Basic tips on this recipe are to add the honey just like a liquid extract at 30 mins or at the end of the boil and start of whirlpool longer time for more caramelisation. 
Yes, the honey is Heated, will this ruin the mead? no not at all (you will lose some volatile aromatics but look at a bochet it's not a problem) How do I know? I make a fair amount of mead.

Session Pale Ale Braggot - mashing at 69C
Ingredients:
Malts - 50% Pale malt and Pils malt
Honey - 50 % Wildflower Honey
Hops - Cascade
Yeast - Voss Kveik
OG: 1.044
Est FG: 1.005
Eat ABV: 5.1%
IBU: 35


----------



## iamacup (5/8/22)

I span just under 40kg of honey last weekend from the last few seasons with the bees. I washed all the wax cappings, added some nutrient, a bit of acid blend, and chucked in a mead yeast and we'll see what we get out of it. 
It's a 16l brew 
OG of 1.096.
Est FG 1.000 (so guide says)
Est ABV 15-18% 
This is my second mead, and about my 5th total brew. 

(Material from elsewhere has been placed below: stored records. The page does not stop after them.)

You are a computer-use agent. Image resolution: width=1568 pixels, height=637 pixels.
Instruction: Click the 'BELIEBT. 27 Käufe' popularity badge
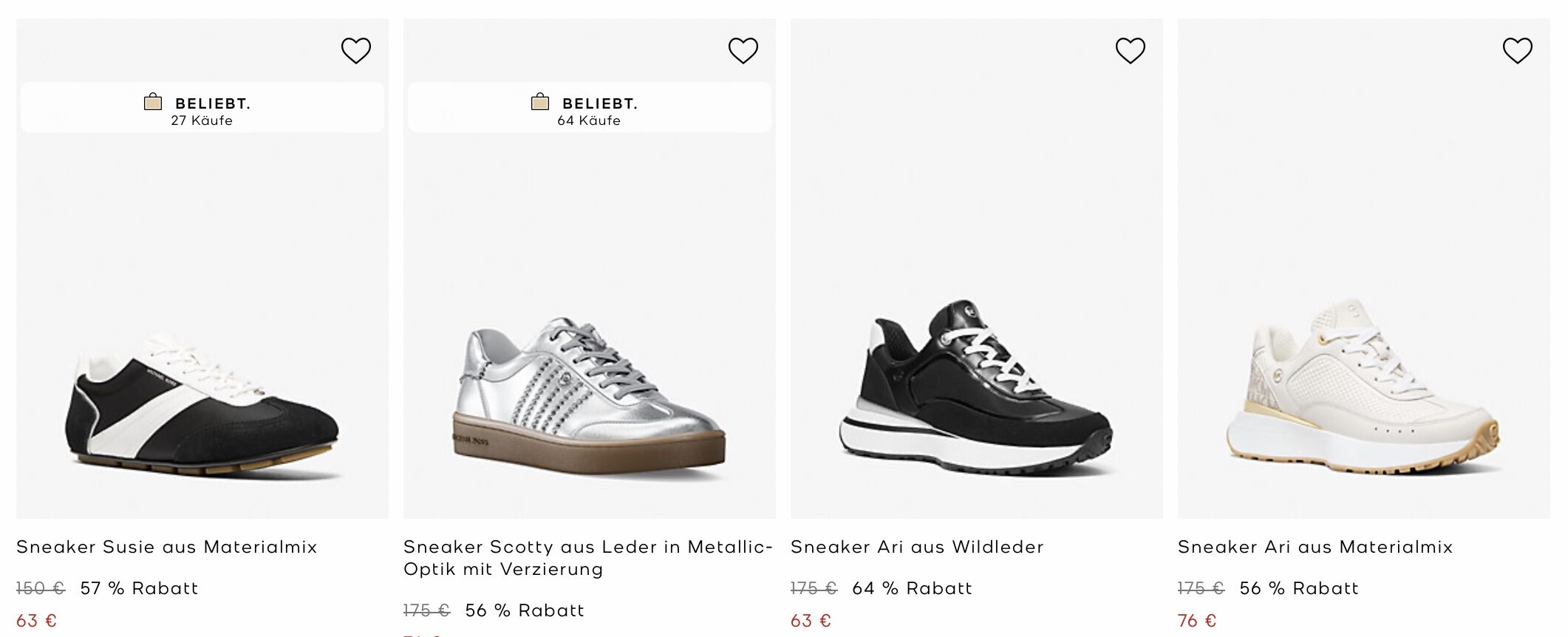point(202,108)
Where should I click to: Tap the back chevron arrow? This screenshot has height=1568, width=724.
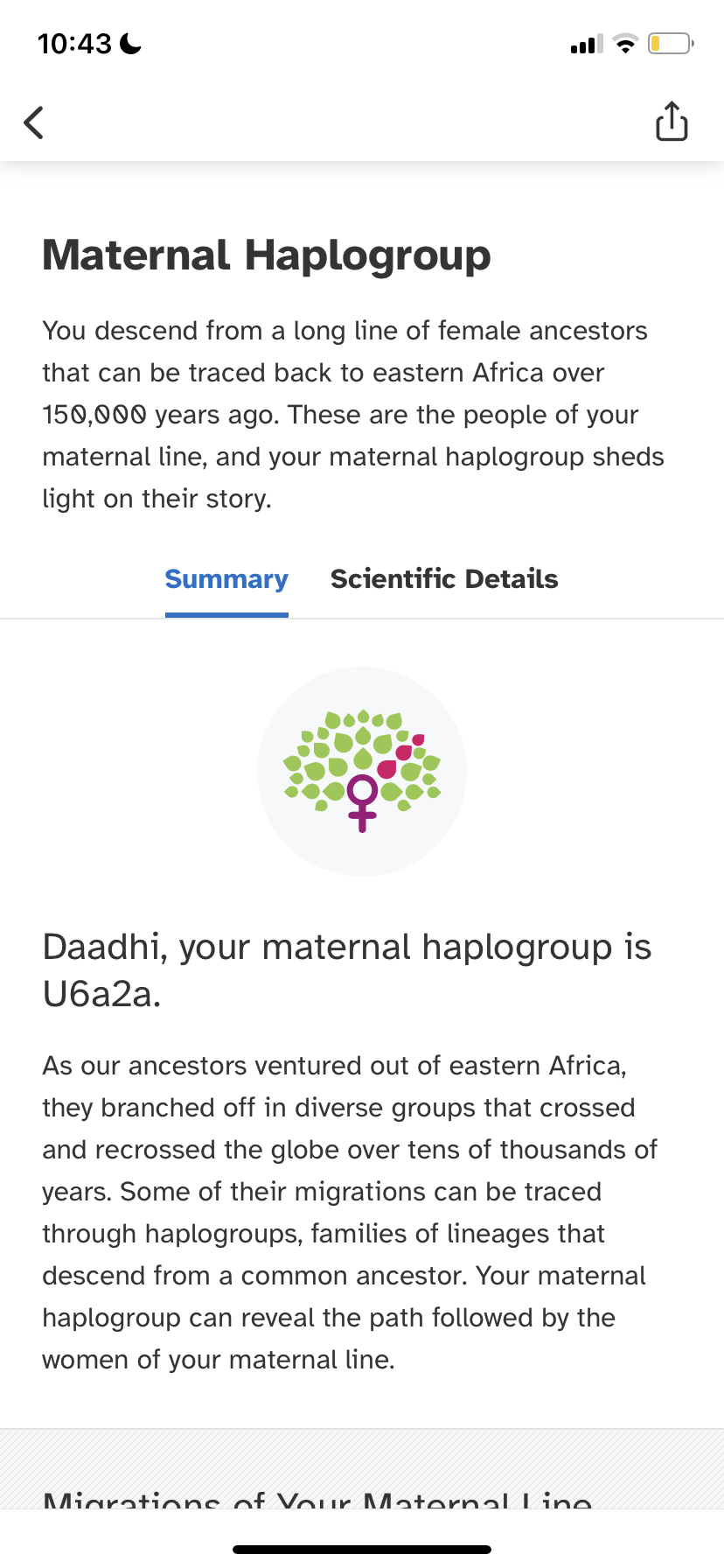click(33, 122)
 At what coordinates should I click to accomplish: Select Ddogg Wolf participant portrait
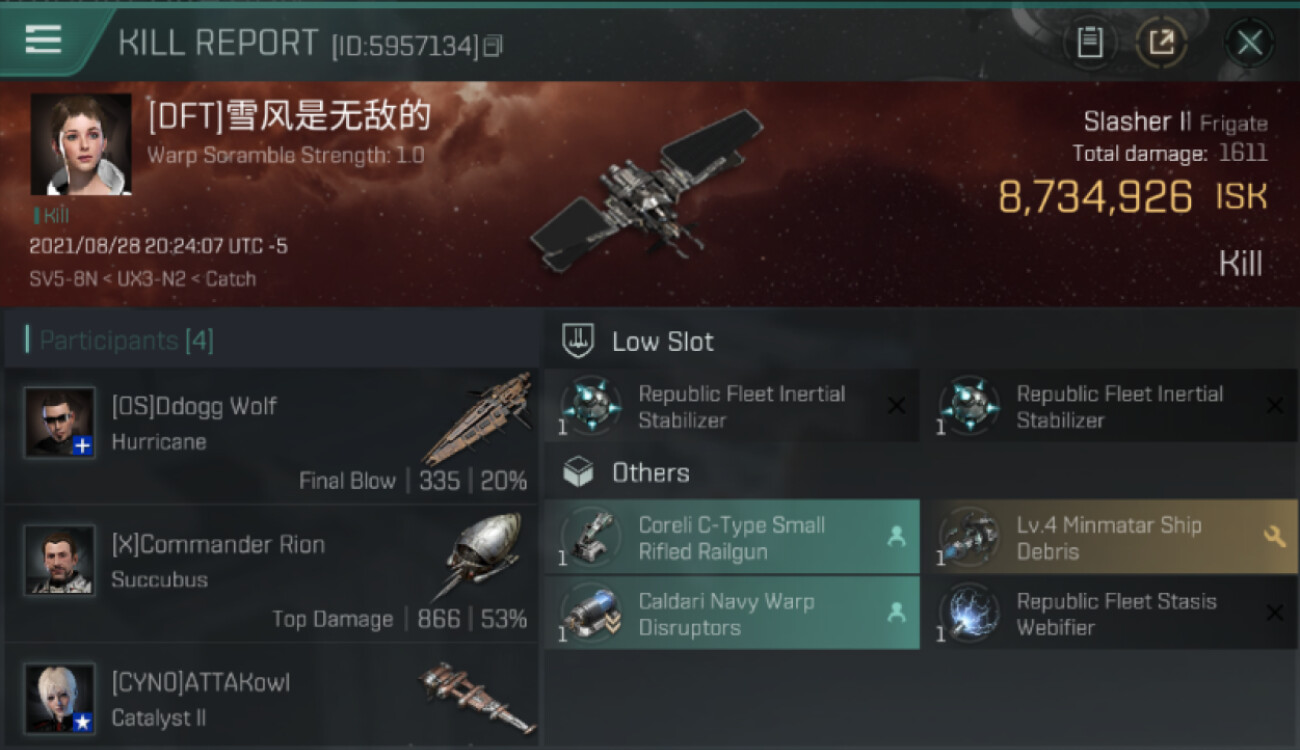[x=60, y=423]
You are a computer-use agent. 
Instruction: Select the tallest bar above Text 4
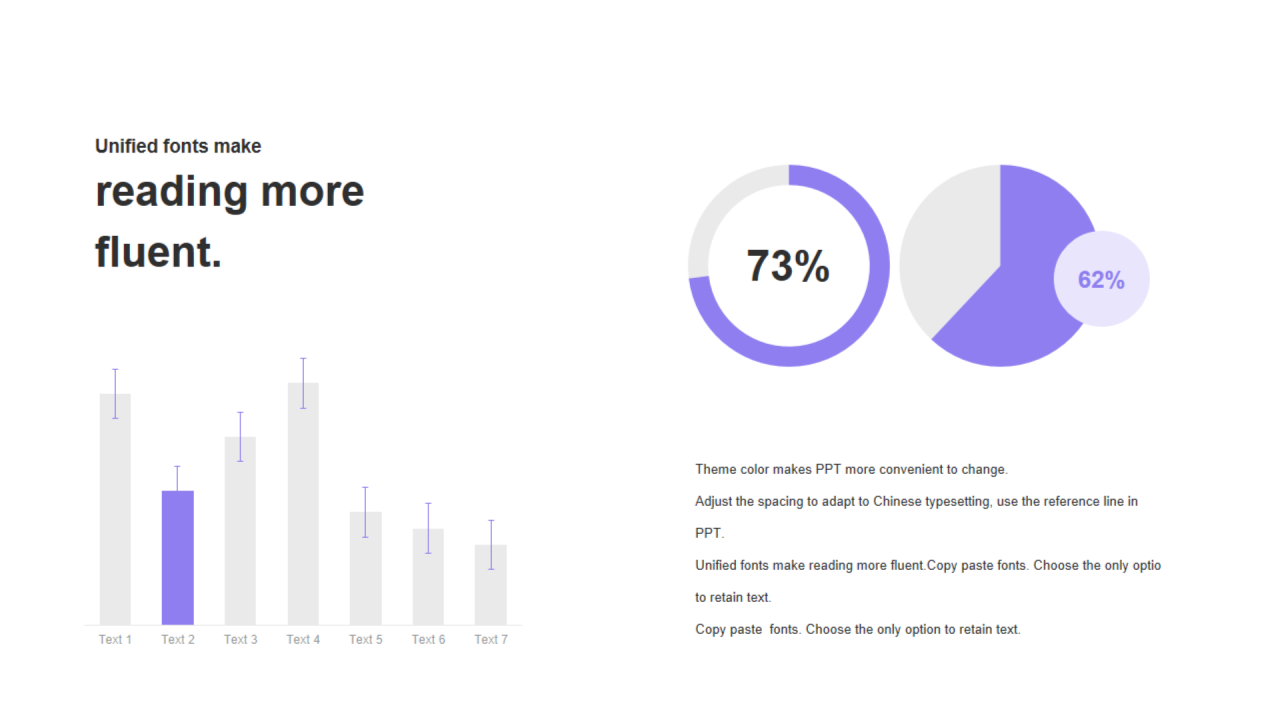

I might need to back sweeten it a little as I added acid blend for a 20l brew thinking I'd get there, but settled on 16 at the desired OG. I'm hoping it will come out like a semi-dry table wine.
Currently on day 3 and fermentation is looking very strong, far stronger than a beer.
First racking should be in about 10 days I think.


----------



## akx (5/8/22)

I've got 2x batches of mead going. ~ 8 litres each. Purchased 2 types of honey of ~3kg ea. from the local beekeeping supply store. Following JAO mead recipe. Plan is to keg carbonate and bottle. Possibly blend, depending on how they each turn out. Happy mead day!


----------



## Malchizedec (30/12/22)

I missed this post,

Mead wise, I'm brewing the following

Cyser : highway picked apples with orange blossom honey and D47 yeast).
Bochet Cyser : as above with half the honey cooked slowly for 45 minutes
Traditional Mead : Mallee honey
Blackberry : 9kg of blackberries with Mallee honey
Blueberry : 11 kg berries with Mallee but 45 litres rather than 23.


----------